HIDDEN 100 Soma Basu spends some leisurely moments amidst birds, butterflies and blooms at Athoor
The unpaved road that deflects off the Palani Road from Sembatti crossing in Dindigul taluk makes me feel that I am going to encounter very few people on this journey. The crossroads at Athoor village also look deserted. It is early Sunday morning and that could be one of the reasons. But two kilometres down the narrow winding road, my vehicle is lost in a sea of humanity.
Left with no choice, I move at a snail’s pace with the crowd that is headed for the Sadayandi temple by the roadside.
I then speed up my drive through paddy, groundnut and chilli fields with emerald slopes full of cardamom trees forming a majestic backdrop.

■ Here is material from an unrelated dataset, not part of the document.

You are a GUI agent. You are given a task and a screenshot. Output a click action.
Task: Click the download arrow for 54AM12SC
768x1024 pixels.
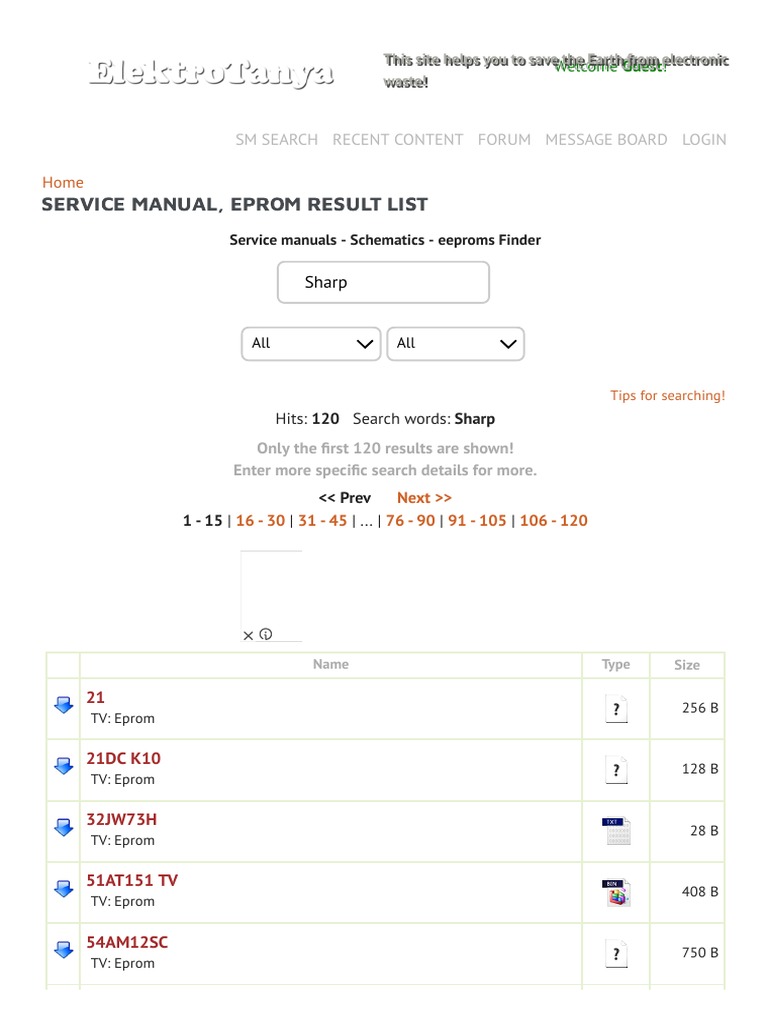tap(63, 950)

A mild sun penetrates the veil of clouds and occasionally I steal a glimpse of a flock of birds flying across. After a few twists and turns on a heavily pebbled muddy tract, dotted with mango, banana, coconut and palm trees, I hit a dead end — a verdant valley surrounding the placid waters of the stunning 400 acre monsoon-fed Kamarajar Lake. This is quaint Athoor, largely free from visitors.
Around the brimming water body, there is a profusion of flowering shrubs attracting a variety of butterflies.
Magenta and white bougainvilleas, hollyhocks, zinnias and other flowers cascade down from well-manicured gardens that circle the lake.
Suddenly I hear the tinkle of bicycle bells and a group of foreigners cycle past me. I am already lost in the idyllic rustic setting where the only other sound is that of chirping birds. The raspy and whiney sounds of crickets and cicadas add to the avian orchestra.
Almost from nowhere a coracle appears in the middle of the water navigated by a lone boatman. He offers me a ride for Rs. 100. I hop on for a lazy float with an eye on the morning sun piercing the mist on the mountain top. The lake turns incandescent.
There are plenty of water birds around the lake. A variety of hardwood and marsh provide good birding habitat and you are up close with 160 varieties of birds here including 35 migratory species.
As I follow the trail, I see humming birds, peacocks, waterfowl, egrets, woodpeckers, sun birds, painted and adjutant storks, kingfishers, herons, cranes, warblers, eagles and a variety of ducks. But there are more and Athoor is a real treat for the bird lover.
By now, the group of foreigners returns, each carrying big garbage bags full of plastic bottles and wrappers from around the temple.
Incidentally, each of them owns and runs a resort around the lake. “We practise responsible tourism,” they shout out to me. It is this hard task of maintaining the region as a “zero waste zone” that adds to the beauty of Athoor.